▶ OPIS ZADANIA
Przepisz wiersze od tego, który zawiera „Where should I click to: Click ellipsis”, do tego, który zawiera „Action: [x=295, y=150]”, włącznie, podstawiając „dietary” w miejsce „nutrition”. Pozostałą treść zostaw bez zmian.

----

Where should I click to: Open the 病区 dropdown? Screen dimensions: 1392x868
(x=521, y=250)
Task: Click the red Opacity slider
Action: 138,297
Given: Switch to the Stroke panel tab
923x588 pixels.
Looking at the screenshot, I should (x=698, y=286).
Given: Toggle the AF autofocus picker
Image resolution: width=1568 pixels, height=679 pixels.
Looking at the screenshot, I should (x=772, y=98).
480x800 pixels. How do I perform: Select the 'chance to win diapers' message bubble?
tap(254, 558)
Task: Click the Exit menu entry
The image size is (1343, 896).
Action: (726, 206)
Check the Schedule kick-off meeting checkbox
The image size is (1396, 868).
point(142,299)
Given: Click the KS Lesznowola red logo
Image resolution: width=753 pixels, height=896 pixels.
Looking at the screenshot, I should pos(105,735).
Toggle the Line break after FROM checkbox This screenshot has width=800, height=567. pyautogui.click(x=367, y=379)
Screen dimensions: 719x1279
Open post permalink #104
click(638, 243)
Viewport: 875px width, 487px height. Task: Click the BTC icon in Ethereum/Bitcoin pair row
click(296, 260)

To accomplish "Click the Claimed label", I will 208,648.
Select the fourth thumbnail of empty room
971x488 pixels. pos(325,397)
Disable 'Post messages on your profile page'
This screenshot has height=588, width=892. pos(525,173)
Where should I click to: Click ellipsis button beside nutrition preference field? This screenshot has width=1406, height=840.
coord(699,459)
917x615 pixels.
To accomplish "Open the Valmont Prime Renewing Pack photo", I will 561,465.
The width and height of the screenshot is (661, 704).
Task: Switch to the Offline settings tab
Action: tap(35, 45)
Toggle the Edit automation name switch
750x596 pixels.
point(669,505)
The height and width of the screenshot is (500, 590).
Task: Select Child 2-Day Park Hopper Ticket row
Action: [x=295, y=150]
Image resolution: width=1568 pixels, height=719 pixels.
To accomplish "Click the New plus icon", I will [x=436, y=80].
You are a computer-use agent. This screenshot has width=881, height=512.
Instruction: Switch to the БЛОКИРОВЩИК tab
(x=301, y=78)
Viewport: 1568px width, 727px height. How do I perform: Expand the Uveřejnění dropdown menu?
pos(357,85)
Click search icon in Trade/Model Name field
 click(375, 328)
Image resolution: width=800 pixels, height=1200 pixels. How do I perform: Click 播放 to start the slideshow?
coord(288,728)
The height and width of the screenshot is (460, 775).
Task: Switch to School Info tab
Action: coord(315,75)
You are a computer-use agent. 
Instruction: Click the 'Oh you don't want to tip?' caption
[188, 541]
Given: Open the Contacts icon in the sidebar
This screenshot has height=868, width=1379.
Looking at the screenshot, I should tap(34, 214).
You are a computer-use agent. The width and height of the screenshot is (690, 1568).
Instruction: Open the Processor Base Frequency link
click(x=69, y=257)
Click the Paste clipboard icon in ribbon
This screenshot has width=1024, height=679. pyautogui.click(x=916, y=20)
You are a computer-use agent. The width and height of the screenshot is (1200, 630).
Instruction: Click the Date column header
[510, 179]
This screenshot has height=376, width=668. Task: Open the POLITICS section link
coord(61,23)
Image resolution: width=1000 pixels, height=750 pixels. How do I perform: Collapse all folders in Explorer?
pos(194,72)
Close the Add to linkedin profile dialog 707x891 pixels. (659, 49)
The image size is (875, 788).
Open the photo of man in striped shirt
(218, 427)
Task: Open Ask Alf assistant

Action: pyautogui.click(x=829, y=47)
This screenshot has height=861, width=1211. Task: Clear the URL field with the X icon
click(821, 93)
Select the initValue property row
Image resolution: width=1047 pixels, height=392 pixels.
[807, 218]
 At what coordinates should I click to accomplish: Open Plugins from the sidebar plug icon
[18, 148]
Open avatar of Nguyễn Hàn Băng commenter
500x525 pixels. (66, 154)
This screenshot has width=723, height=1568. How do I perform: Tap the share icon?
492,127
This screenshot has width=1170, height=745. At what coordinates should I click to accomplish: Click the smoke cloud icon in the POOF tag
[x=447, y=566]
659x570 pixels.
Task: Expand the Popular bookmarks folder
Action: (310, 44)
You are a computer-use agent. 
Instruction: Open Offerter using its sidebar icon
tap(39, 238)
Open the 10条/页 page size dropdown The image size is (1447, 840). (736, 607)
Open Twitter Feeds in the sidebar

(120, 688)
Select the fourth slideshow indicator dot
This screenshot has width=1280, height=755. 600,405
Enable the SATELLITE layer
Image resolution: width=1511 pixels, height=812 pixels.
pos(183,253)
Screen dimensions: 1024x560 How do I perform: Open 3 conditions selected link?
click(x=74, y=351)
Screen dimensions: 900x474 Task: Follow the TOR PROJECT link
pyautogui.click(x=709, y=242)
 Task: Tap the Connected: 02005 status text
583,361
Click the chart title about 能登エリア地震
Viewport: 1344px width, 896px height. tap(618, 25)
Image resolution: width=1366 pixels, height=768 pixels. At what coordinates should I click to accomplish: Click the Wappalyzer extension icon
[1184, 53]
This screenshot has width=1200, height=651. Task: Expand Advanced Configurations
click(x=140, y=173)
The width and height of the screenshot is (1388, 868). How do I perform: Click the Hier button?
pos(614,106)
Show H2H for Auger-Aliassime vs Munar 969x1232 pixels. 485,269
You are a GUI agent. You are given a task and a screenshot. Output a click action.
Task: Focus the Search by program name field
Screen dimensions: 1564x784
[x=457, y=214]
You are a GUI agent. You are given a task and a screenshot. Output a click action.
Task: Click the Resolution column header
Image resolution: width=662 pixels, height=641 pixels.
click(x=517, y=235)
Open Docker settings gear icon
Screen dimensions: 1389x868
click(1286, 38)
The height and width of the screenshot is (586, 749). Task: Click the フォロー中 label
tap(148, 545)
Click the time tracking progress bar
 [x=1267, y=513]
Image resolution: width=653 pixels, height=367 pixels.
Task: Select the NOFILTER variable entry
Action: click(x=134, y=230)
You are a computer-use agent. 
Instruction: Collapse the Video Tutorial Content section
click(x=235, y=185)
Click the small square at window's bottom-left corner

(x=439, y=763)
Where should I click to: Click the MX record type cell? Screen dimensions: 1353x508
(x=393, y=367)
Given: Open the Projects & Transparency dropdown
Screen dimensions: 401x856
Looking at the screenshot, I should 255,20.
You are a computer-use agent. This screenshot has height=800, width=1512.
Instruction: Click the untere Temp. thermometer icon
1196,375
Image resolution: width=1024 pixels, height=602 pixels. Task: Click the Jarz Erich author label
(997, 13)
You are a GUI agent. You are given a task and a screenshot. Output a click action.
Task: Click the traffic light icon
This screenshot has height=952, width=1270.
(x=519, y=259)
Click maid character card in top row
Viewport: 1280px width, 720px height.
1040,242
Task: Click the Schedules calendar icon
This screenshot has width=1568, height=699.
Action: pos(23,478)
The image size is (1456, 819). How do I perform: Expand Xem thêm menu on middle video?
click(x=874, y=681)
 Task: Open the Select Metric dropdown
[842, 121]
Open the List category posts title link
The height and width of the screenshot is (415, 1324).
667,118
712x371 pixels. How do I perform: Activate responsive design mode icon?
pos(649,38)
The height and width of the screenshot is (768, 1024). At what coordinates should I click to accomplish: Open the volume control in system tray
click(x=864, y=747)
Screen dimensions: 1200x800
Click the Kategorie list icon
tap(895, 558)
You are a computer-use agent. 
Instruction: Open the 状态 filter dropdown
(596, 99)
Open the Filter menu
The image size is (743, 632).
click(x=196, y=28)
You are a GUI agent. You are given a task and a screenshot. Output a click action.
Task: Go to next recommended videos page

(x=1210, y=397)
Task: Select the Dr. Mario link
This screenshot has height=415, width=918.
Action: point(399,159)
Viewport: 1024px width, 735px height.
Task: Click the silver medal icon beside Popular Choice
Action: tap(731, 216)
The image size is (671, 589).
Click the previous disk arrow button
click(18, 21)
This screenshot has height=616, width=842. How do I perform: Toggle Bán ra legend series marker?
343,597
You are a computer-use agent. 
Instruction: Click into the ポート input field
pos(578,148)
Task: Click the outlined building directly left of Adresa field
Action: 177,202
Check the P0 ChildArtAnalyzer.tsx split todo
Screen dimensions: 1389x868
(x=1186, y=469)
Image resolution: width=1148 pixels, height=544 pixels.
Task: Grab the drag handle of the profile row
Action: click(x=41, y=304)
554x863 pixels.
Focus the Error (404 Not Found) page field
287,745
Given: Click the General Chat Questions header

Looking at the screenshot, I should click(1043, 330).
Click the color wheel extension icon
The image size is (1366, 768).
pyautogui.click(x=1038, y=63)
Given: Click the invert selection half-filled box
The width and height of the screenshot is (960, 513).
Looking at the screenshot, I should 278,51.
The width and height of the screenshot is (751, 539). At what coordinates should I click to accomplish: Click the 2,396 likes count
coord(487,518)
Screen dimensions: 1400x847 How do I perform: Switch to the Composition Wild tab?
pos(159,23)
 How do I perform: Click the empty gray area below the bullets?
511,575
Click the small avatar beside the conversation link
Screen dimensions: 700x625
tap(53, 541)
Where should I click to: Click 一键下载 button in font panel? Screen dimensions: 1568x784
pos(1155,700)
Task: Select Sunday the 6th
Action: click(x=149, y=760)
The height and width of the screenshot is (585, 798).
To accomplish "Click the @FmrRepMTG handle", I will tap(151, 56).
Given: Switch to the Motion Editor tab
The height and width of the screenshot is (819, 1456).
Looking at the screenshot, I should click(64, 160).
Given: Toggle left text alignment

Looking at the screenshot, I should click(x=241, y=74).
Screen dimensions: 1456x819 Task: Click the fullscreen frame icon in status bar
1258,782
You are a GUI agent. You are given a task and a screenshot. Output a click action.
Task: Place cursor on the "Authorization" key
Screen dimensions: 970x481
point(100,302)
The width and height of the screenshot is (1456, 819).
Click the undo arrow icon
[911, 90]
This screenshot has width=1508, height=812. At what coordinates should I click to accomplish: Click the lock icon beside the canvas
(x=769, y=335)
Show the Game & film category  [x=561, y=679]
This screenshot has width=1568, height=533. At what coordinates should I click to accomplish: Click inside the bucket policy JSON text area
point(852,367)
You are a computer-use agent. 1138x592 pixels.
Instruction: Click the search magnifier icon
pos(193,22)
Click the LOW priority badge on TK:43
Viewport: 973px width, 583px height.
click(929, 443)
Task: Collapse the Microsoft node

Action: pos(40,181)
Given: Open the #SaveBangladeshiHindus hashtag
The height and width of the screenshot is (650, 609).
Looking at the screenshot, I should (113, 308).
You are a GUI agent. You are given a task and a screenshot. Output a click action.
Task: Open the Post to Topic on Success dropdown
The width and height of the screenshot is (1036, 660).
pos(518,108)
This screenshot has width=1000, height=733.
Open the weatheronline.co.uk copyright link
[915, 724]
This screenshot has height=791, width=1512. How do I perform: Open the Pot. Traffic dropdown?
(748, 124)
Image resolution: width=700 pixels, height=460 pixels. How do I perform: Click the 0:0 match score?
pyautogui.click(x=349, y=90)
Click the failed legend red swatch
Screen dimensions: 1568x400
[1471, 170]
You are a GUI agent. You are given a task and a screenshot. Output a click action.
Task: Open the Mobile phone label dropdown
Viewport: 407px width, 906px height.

----

▶ WYNIK
Where should I click to: Click ellipsis button beside dietary preference field? This screenshot has width=1406, height=840.
coord(699,459)
917x615 pixels.
To accomplish "Open the Valmont Prime Renewing Pack photo", I will 561,465.
The width and height of the screenshot is (661, 704).
Task: Switch to the Offline settings tab
Action: tap(35, 45)
Toggle the Edit automation name switch
750x596 pixels.
point(669,505)
The height and width of the screenshot is (500, 590).
Task: Select Child 2-Day Park Hopper Ticket row
Action: [x=295, y=150]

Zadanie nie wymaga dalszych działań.